Por ejemplo poner un precio sostén para el barril de 55 USD en lugar de los 70 actuales, y un precio techo de 90 USD de forma tal que si en el futuro en el resto del mundo el petróleo se va por encima de este techo en Argentina se modere la suba. ¿Por qué no liberar el mercado? Porque como Cavallo también menciona en su nota, si el petróleo sube mucho habrá presiones para contener esta suba. Y el precio sostén es la contracara del techo para, en promedio, no distorsionar al sector.

Volvamos a la bala de plata. O mejor dicho a la presunción que el gobierno enfrenta un monstruo macroeconómico. Ayer Alcadio Oña en Clarín escribió una interesante nota sobre la coyuntura económica (donde también se refirió al aumento en combustibles)

Pero a propósito del cuadro completo, cuesta entender por qué el Gobierno sumó otro aumento al precio de los combustibles, que contrarió opiniones surgidas desde su propio ámbito, pega sobre los costos de producción y, al cabo, mete ruido sobre otros precios. Nuevamente, el problema del reparto de las cargas…

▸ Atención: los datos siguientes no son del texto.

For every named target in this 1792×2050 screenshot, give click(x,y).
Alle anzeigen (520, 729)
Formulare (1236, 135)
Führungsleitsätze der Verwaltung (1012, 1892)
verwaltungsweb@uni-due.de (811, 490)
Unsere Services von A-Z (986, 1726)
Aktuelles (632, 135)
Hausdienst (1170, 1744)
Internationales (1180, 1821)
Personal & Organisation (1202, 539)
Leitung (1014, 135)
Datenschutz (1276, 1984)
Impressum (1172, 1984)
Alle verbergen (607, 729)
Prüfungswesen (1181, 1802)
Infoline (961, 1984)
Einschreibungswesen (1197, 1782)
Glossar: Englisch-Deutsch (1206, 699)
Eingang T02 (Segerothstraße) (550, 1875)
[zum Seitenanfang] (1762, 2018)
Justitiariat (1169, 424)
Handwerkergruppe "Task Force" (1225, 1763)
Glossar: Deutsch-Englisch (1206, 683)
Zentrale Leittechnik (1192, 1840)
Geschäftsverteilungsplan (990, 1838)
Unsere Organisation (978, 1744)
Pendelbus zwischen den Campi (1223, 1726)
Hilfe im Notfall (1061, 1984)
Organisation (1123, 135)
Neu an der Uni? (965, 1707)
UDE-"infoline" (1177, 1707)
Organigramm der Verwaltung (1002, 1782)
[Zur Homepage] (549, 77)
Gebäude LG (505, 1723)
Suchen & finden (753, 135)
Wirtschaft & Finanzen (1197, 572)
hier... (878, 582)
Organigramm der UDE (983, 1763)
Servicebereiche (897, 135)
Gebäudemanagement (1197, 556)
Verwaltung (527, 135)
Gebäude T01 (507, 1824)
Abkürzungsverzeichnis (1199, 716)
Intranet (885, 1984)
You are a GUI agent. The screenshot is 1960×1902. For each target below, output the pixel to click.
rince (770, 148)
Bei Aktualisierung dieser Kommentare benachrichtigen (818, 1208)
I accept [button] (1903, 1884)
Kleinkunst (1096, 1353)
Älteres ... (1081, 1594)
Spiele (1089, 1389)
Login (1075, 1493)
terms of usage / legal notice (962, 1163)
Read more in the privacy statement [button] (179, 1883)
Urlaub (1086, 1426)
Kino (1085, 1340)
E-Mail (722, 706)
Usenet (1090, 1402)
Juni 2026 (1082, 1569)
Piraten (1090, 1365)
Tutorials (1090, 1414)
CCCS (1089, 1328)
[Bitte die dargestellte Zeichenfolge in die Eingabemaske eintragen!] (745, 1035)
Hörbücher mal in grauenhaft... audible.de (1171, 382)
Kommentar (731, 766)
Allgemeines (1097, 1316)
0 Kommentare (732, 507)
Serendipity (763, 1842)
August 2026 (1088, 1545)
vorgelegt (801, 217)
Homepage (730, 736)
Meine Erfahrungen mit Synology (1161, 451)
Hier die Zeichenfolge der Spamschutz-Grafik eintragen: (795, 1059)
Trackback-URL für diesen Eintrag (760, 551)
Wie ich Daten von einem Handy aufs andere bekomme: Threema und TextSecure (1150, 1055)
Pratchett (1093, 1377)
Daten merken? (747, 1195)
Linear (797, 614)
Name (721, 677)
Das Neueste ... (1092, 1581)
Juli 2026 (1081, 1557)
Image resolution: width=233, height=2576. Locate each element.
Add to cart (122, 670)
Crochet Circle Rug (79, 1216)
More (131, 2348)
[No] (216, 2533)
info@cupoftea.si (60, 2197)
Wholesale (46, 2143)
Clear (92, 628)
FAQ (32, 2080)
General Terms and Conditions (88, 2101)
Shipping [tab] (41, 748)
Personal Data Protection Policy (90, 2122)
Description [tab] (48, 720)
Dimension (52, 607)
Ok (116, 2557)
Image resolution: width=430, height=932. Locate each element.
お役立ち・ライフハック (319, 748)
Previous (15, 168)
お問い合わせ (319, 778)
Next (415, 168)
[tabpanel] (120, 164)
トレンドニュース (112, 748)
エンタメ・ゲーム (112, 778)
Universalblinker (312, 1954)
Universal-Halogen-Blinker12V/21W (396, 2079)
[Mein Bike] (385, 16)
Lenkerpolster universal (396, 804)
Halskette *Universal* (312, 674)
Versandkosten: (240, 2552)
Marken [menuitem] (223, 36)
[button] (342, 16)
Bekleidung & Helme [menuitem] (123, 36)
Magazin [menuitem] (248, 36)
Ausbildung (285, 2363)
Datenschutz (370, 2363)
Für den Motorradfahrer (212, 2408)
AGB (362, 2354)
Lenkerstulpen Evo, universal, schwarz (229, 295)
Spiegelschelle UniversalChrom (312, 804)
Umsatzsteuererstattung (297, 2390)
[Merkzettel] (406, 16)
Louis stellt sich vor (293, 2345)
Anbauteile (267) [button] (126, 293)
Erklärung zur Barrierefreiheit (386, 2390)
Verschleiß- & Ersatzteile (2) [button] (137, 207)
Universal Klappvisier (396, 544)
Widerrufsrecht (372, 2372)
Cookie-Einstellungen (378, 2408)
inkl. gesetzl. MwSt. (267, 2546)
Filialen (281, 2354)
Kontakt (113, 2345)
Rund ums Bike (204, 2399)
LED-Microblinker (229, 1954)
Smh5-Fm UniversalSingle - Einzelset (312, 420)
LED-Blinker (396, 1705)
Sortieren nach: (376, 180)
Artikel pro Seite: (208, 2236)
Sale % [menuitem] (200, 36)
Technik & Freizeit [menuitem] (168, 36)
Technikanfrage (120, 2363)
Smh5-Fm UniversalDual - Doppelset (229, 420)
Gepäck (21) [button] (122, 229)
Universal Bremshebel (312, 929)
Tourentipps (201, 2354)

Se sabe que salvo la financiera, que corre con viento a favor, la inversión privada aguardará hasta ver un horizonte menos difuso. O sea, el resultado de las paritarias; la marcha de la inflación y de la demanda; los aumentos tarifarios pendientes y el tipo de cambio…

Y si de eso se trata, lo que luce ausente es un plan integral que precise hacia adónde vamos y cómo iremos. Porque puede pasar o probablemente ya esté pasando que las expectativas generadas por el macrismo empiecen a aflojar.

Oña pone el dedo en la llaga al recordarnos que a pesar que llevamos 150 días de gobierno, y a diez días de pagar a los holdouts, todavía no vemos un plan integral. Al contrario, lo que se ven son más señales de cortocircuito entre algunos miembros del gobierno, como el contrapunto respecto a la tasa de interés y la entrada (o no) de capitales entre Prat Gay y Federico Sturzenegger.

Creo que una posible bala de plata que se puede usar luego de liquidar los últimos contratos de futuro de dólar que Vanoli dejó de mochila es dejar que el peso se devalúe sensiblemente. Esto ayudaría a los sectores industriales y agroexportadores. Las presiones inflacionarias se pueden combatir reduciendo barreras arancelarias y para-arancelarias (que hasta ahora el gobierno dejó muy altas). Acompañando esto con una reducción del precio sostén del petróleo, como la sugerida arriba, permitiría no tener más aumentos en los combustibles por el resto del año. Y a los inversores que, como bien dice Oña, están a la expectativa, les daría señales fuertes de un horizonte más despejado.